===== Selected passage
New York State, 1993

I was twelve years old when Nana died. Her real name was Verdjin, but I didn’t even know that until a few years before - we’d always just called her Nana. I knew her as the tiny old woman who spoke thickly-accented English, whom I couldn’t talk to easily. But she clearly loved me, and she had a certain gravitas about her that made me just the tiniest bit afraid. I knew, before then, that I would likely regret not getting to know her better, but my child’s brain didn’t know how to process that feeling let alone express it.

I grew up eating her food, and my grandmother’s: the only non-Armenian that the church ladies said could cook better Armenian food than any of them. I ate lahmacun, hummus, tabbouleh, sarma and dolma long before I knew what they were actually called. On Thanksgiving, Christmas and Easter, we’d have turkey, roast or ham - and hummus and dolma. We’d visit her little house - Mihran had died in the 1960s - and sit in her kitchen redolent with Armenian spices, or her white lace curtained, doily-covered living room. I didn’t even know how typically Caucasian those white lace curtains were, nor did I know how closely the doilies resembled Turkish ones.

I didn’t really know what to say when she died: I was sad because she was my Nana, but I had never really known her. As a pre-teen, I didn’t know how to relate to this ancient ‘ethnic’ person. I didn’t know how to ask her questions, or what questions I wanted to ask. We barely spoke a common language, which I didn’t know how to overcome. Everyone cried - I wanted to, but didn’t. I was twelve: I understood death but didn’t really understand. After all, I had hardly known her.

We couldn't even relate to each other as an older and a younger woman: she was a good woman, no, a great woman. Intelligent, with the steel will of someone who grew up in the midst of one tragedy and raised a family in another. An excellent cook. Her morality, however, was Old World. Homemaker, helpmeet, Christian. "Boys and girls are like fire and cotton - they shouldn't be in the same room together." I loved her, but my budding feminist self simply did not share those values.

Towards the end, she forgot the English she did learn to speak, and we couldn’t really communicate. I knew she’d survived ‘The Genocide’ and that her father had been dragged off in front of her and was later killed. I knew her husband, Mihran, had been the pastor of the foreign-seeming church where my grandparents sometimes took me, where they sang hymns in a language I didn’t understand, written in a script I couldn’t read. Armen came to America and decided he wanted to be as American as possible - he hadn’t raised any of his children, including my mother, to speak Armenian.

I didn’t even realize until I put the pieces of his childhood together myself that he was not a native English speaker. You would never be able to tell. Grandpa is still alive, you can go ask him. Or just listen to him talk about how much he loves Donald Trump - I promise, you’d never have guessed he grew up speaking a language other than American English if I hadn’t just told you.
==========
Given instruction 1 - Please copy the passage about Nana word for word, from "New York State, 1993" to "alone express it.".
Given instruction 2 -
Answer these questions from the passage about Nana:
(a) What was Nana's real name?
(b) In what decade did Mihran die?
(c) What position had Mihran held at the church?
===== Raw data
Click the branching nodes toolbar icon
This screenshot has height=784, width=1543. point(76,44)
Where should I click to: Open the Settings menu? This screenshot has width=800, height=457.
==========
Worked answer 1 -
New York State, 1993

I was twelve years old when Nana died. Her real name was Verdjin, but I didn’t even know that until a few years before - we’d always just called her Nana. I knew her as the tiny old woman who spoke thickly-accented English, whom I couldn’t talk to easily. But she clearly loved me, and she had a certain gravitas about her that made me just the tiniest bit afraid. I knew, before then, that I would likely regret not getting to know her better, but my child’s brain didn’t know how to process that feeling let alone express it.

Worked answer 2 -
(a) Verdjin
(b) The 1960s
(c) He had been the pastor.